Question

If the speed of a vehicle become 3 times for a given deceleration its stopping distance

become ......

(A) 2 times
(B) 9 times
(C)
19
times
(D) 3 times​

Answer 1

Answer:

B 9 times

d is proportional to velocity square

v^2=2ad

Answer 2

Answer:

The stopping distance increases by 9 times.

Explanation:

Given a condition, the speed of a vehicle become 3 times for a given deceleration

Let the speed of the vehicle be u m/s.

And let the deceleration be $a~m/s^{2}$.

The stopping distance of a vehicle is the distance that a vehicle travels from the moment, the brakes are applied to the vehicle stops.

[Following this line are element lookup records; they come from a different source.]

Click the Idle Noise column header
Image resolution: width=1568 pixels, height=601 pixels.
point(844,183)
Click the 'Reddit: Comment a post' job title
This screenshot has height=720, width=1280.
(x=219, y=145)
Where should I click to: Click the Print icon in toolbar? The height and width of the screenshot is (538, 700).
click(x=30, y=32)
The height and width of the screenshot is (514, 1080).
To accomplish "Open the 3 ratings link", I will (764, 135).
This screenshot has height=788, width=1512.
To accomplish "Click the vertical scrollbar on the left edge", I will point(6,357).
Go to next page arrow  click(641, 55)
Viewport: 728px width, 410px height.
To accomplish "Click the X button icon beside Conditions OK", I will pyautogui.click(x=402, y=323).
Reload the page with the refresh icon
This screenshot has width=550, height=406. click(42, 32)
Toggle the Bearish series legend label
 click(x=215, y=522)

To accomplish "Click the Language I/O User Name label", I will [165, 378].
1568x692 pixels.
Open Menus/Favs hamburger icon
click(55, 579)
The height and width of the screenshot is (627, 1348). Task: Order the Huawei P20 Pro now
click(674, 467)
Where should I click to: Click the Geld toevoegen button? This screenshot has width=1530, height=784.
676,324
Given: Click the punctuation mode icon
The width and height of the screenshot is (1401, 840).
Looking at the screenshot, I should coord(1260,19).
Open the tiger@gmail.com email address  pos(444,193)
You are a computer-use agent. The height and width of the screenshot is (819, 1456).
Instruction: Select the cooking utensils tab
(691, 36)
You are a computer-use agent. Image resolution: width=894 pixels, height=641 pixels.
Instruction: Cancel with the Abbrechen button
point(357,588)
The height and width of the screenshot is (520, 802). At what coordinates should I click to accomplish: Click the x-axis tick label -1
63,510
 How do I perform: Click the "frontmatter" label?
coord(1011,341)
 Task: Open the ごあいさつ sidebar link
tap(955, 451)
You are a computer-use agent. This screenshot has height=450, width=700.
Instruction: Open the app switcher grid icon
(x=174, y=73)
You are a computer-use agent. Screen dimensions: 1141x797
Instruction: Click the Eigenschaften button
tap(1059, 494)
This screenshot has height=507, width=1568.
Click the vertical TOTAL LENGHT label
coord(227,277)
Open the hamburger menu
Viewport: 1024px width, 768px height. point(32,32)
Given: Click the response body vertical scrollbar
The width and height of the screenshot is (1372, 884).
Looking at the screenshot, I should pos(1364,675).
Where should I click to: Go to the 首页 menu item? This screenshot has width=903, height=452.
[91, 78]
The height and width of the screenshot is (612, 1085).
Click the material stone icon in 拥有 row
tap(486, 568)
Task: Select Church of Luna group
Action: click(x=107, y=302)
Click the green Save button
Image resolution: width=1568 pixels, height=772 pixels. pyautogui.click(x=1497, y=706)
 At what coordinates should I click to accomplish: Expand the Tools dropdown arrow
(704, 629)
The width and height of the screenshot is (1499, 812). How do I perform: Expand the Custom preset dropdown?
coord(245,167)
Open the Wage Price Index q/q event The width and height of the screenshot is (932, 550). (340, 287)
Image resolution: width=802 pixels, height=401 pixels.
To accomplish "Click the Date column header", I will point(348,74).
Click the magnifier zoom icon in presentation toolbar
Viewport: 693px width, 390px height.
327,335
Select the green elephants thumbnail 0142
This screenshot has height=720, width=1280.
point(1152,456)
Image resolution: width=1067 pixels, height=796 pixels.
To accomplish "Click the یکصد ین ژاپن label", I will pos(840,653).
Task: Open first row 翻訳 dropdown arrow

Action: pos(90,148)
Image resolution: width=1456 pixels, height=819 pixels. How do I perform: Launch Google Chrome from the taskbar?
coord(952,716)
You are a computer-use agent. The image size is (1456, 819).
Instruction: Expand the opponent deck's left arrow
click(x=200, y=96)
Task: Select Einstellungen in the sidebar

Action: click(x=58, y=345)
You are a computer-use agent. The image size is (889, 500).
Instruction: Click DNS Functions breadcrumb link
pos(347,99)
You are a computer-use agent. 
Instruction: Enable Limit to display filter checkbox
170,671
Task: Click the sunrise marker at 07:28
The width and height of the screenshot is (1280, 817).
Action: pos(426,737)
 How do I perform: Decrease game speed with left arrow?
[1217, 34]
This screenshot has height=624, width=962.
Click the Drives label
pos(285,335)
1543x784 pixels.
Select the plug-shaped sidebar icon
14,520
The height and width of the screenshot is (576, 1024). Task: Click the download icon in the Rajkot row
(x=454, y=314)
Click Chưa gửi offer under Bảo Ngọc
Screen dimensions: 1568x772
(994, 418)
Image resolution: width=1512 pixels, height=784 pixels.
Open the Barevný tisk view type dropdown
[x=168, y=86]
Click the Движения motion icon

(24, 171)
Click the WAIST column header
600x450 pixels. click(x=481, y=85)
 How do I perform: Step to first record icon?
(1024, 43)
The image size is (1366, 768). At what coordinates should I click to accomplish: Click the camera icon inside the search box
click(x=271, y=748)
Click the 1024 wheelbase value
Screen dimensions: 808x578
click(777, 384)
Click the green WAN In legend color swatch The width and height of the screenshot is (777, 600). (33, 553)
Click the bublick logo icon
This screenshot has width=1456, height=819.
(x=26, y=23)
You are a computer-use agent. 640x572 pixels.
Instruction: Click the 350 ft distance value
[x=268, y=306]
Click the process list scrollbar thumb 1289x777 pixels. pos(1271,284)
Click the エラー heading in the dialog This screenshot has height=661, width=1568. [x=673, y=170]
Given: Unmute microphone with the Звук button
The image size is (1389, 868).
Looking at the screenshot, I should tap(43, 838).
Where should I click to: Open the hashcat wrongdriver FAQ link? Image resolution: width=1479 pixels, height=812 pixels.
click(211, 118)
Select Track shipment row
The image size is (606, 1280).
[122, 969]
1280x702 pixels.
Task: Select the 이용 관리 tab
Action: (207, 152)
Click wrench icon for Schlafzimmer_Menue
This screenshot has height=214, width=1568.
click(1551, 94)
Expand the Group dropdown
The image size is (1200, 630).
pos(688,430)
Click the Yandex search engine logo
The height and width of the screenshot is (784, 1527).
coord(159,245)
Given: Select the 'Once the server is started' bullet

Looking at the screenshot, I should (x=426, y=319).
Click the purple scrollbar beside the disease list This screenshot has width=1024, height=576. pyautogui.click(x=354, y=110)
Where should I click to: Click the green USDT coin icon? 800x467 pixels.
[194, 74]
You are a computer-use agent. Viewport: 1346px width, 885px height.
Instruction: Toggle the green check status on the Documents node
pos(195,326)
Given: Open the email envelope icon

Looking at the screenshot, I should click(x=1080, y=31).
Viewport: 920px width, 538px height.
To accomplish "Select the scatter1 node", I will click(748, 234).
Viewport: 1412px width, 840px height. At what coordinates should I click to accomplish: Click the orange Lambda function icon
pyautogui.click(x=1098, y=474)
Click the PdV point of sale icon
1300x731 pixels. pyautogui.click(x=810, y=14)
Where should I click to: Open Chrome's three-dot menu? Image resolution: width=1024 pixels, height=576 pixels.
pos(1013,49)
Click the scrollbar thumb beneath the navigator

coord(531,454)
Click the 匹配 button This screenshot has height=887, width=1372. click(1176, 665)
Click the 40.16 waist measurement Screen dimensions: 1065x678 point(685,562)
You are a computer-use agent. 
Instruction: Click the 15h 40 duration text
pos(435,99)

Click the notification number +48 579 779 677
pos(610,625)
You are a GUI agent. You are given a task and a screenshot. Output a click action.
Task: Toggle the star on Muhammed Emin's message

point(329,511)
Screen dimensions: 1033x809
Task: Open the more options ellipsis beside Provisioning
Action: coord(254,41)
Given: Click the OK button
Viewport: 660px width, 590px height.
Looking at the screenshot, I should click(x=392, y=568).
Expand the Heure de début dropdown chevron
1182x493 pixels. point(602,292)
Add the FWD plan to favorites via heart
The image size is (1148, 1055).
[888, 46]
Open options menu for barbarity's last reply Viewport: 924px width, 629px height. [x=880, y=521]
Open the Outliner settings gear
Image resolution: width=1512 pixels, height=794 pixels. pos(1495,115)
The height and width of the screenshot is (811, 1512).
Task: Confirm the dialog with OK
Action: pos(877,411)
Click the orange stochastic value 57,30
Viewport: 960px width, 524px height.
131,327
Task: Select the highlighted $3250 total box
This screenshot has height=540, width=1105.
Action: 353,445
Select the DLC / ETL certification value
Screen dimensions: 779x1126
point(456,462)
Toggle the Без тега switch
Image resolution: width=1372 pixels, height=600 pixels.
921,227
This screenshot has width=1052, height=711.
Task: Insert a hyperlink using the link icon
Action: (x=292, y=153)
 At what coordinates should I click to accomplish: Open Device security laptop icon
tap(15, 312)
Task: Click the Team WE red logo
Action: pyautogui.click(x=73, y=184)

Mathematically given by a simple formula, $d=-\frac{u^{2} }{2a}$

where the negative sign shows that the acceleration is in the opposite direction to the motion of the vehicle i.e., showing deceleration.

Ignoring the negative sign, the stopping distance is

$d_1=\frac{u^{2} }{2a}$

Given that speed is increased 3 times, therefore the new stopping distance is

$d_2=\frac{(3u)^{2} }{2a}=\frac{ 9u^{2} }{2a}$

Acceleration is same in both cases, hence the change in the stopping distance is

$\frac{d_2}{d_1} =\frac{\frac{ 9u^{2} }{2a}}{\frac{u^{2} }{2a}}$

$=\frac{ 9u^{2} }{2a}\times\frac{2a }{u^{2}}=9$

Hence, the stopping distance increases by 9 times.

So, the correct answer is option 2.